Simon began his career as a musician while he was still in his teens. Along with Art Garfunkel, he formed the band “Tom and Jerry”. Though they had a hit with “Hey Schoolgirl,” they broke up to go to college and didn’t reunite until 1964. That year, Simon and Garfunkel recorded the album WEDNESDAY MORNING 3AM. The record, that included a number of great songs, including an acoustic version of their well-known “The Sound of Silence,” received a disappointing initial response.
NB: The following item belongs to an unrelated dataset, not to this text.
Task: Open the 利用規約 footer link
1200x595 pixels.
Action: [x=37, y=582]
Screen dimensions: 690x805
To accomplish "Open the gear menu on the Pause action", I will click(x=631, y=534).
It was not until a year later, with a remixed version of the song adding electric instrumentation, which the public began to notice. “The Sound of Silence” became an instant success, and within a short while Paul Simon and Art Garfunkel were household names.
After the breakup with Garfunkel, Simon put out a self-titled solo album that wowed critics and fans alike. Including “Me and Julio Down by the Schoolyard” and “Mother and Child Reunion” the songs were upbeat, replacing much of the slow folksy sound with jazzier tempos. By 1975, Simon had come out with THERE GOES RHYMN’ SIMON and STILL CRAZY AFTER ALL THESE YEARS, and had his first number one solo hit with,”50 Ways to Leave Your Lover.”
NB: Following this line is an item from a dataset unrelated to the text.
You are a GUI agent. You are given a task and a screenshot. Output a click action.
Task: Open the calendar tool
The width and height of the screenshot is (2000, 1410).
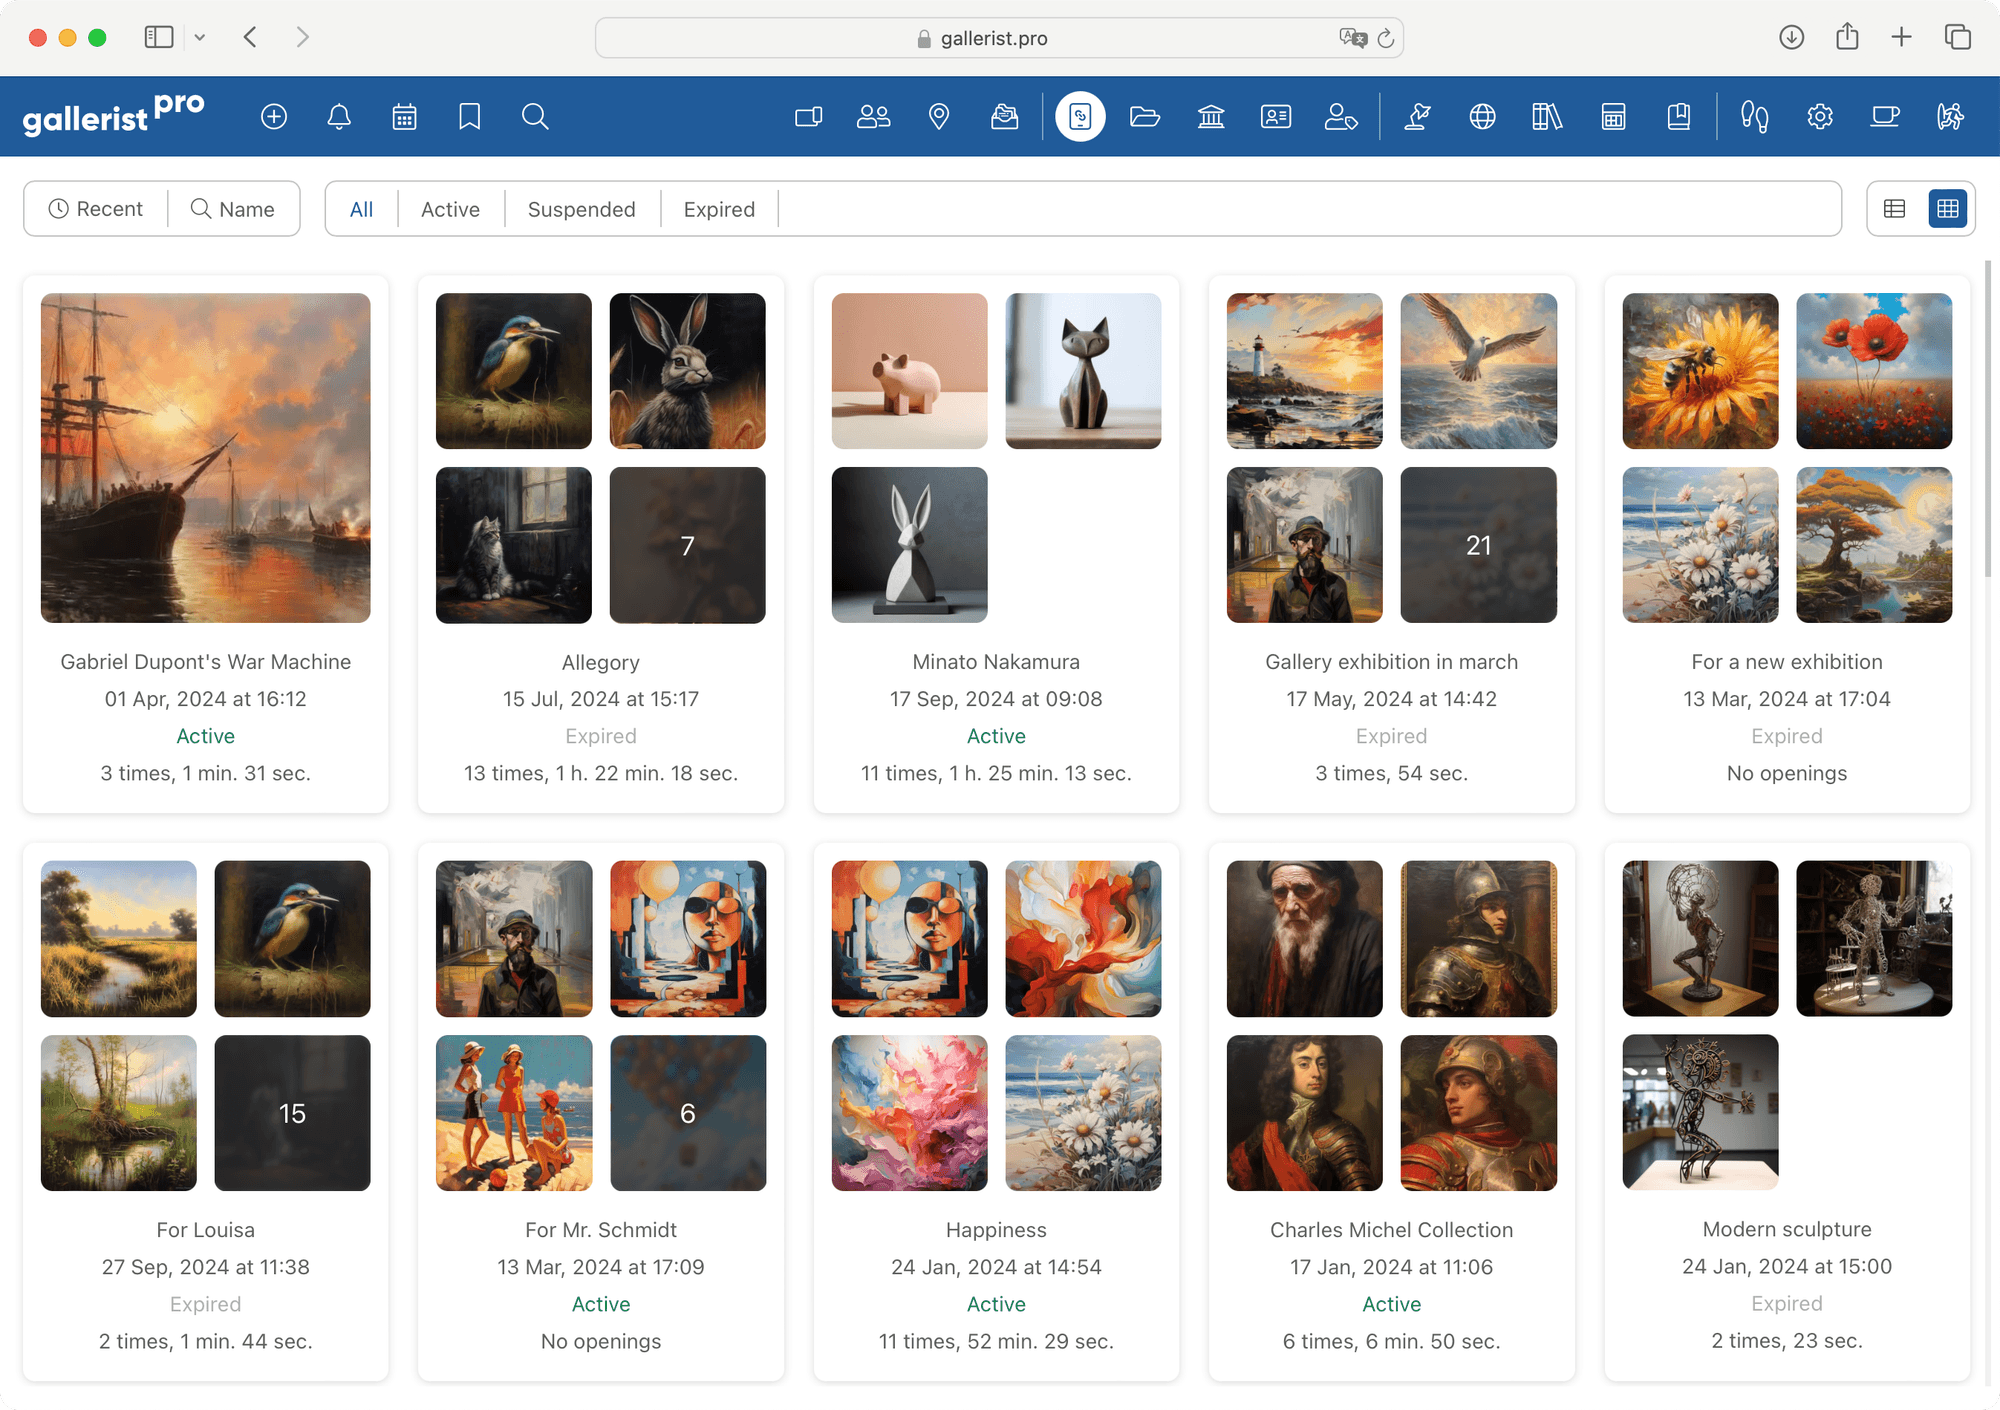[404, 116]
In the 1980s Simon began immersing himself in the sounds of Africa, and then Brazil. Simon created an intrinsically global music stamped with his singular style. In 1986, the GRACELAND album, which blended Simon’s contemporary American songwriting with South African music sources and performers, defined a new international music.
By 1990 he had followed up GRACELAND with THE RHYTHM OF THE SAINTS and four years later was married to singer Edie Brickell. For Simon, the 1990s were a time of continued experimentation, concentrating primarily on a major musical called “The Capeman”.